Finland’s Tax Administration has released updated guidance on applying the Minimum Tax Act (1308/2023) to large groups, clarifying how profits, losses and relevant taxes must be allocated across entities in complex Pillar Two scenarios. The revised document, published on 25 November 2025, incorporates OECD administrative guidance to June 2024 and includes 42 practical examples.
Finland’s Tax Administration has issued an updated version of its guidance on the Law on Minimum Tax by Large Groups (Laki suurten konsernien vähimmäisverosta), providing fresh clarification on how profits, losses and taxes should be allocated among different entities within multinational and large domestic groups under the Pillar 2 rules.

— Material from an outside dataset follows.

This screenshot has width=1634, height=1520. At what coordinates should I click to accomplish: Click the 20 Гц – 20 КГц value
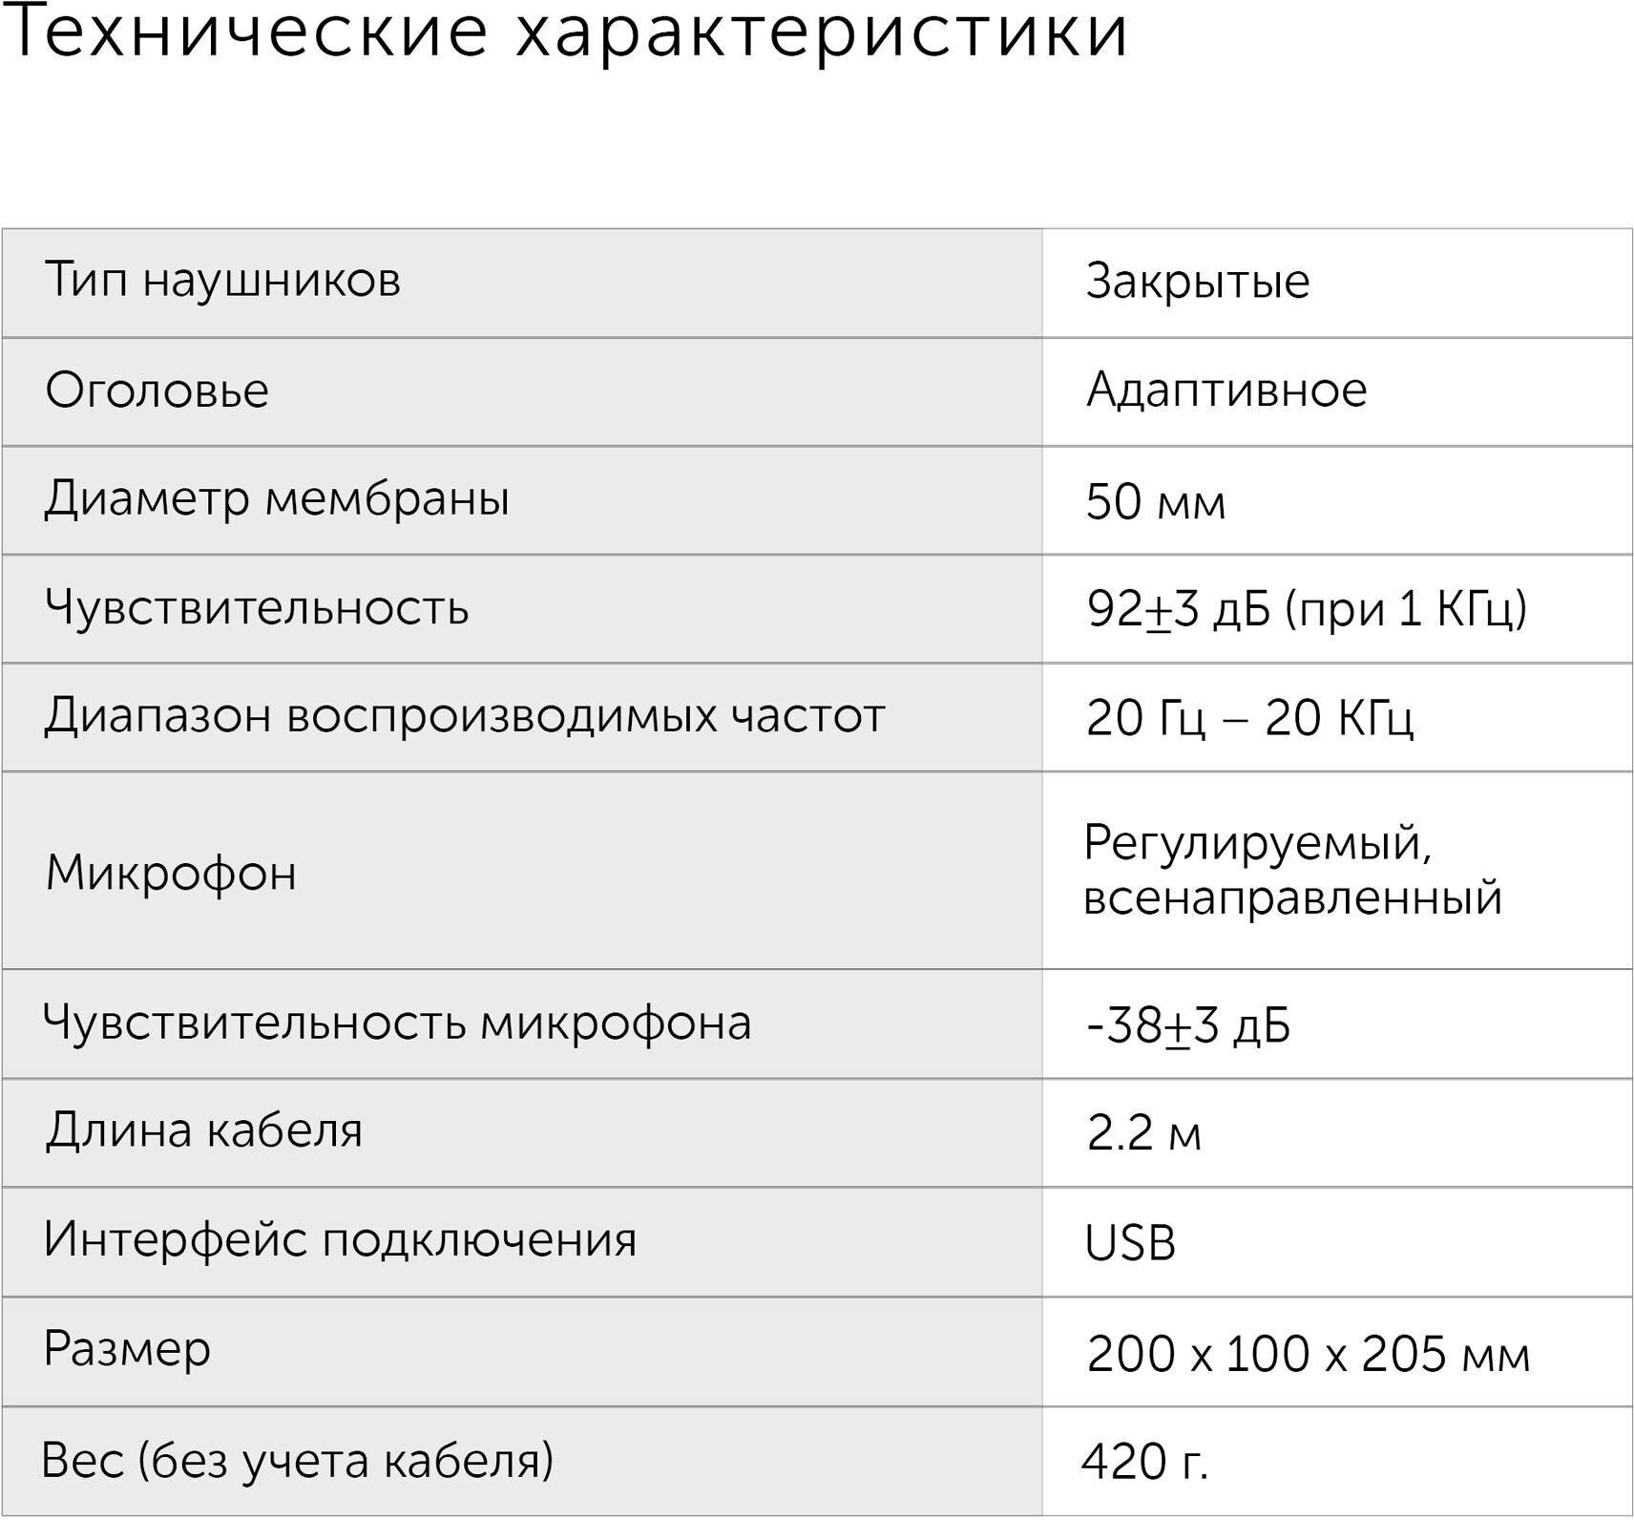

Released on 25 November 2025, the update focuses on several special situations where the allocation of income and taxes deviates from straightforward jurisdictional blending. Under the minimum tax system, a group’s effective tax rate is assessed separately for each jurisdiction based on the accounting income and taxes of the units located there. However, particular structures require redistribution of those amounts across group units.
Key areas addressed
The guidance examines the allocation of profits or losses and relevant taxes in three main scenarios:
- Permanent establishments (Chapter 2)
- Intermediate or controlled foreign corporation–type entities (Chapter 3)
- Flow-through and hybrid entities (Chapter 4)
These areas are among the most challenging in implementing a jurisdiction-by-jurisdiction minimum tax calculation. To support taxpayers, the Tax Administration has included 42 illustrative examples, demonstrating how the rules apply in practice.
Alignment with OECD administrative guidance
The updated guidance has been drafted to reflect the OECD’s administrative guidance on Pillar 2 published up to June 2024. According to the Government’s proposal HE 98/2024 vp, Finland’s implementation of the EU Minimum Tax Directive (2022/2523) requires incorporating OECD administrative guidance into national legislation—including where legislative amendments are necessary.
The Tax Administration notes that aspects of the OECD guidance not yet addressed in legislative materials may still be refined as Finland’s legislative process continues. Consequently, the guidance will be updated further as needed.
This document forms part of a comprehensive suite of guidance on the Minimum Tax Act issued by the Tax Administration. The updated guidance relies on the Government proposals HE 77/2023 vp and HE 98/2024 vp and key OECD materials, including the 2023 consolidated commentary and the OECD’s June 2024 administrative guidance.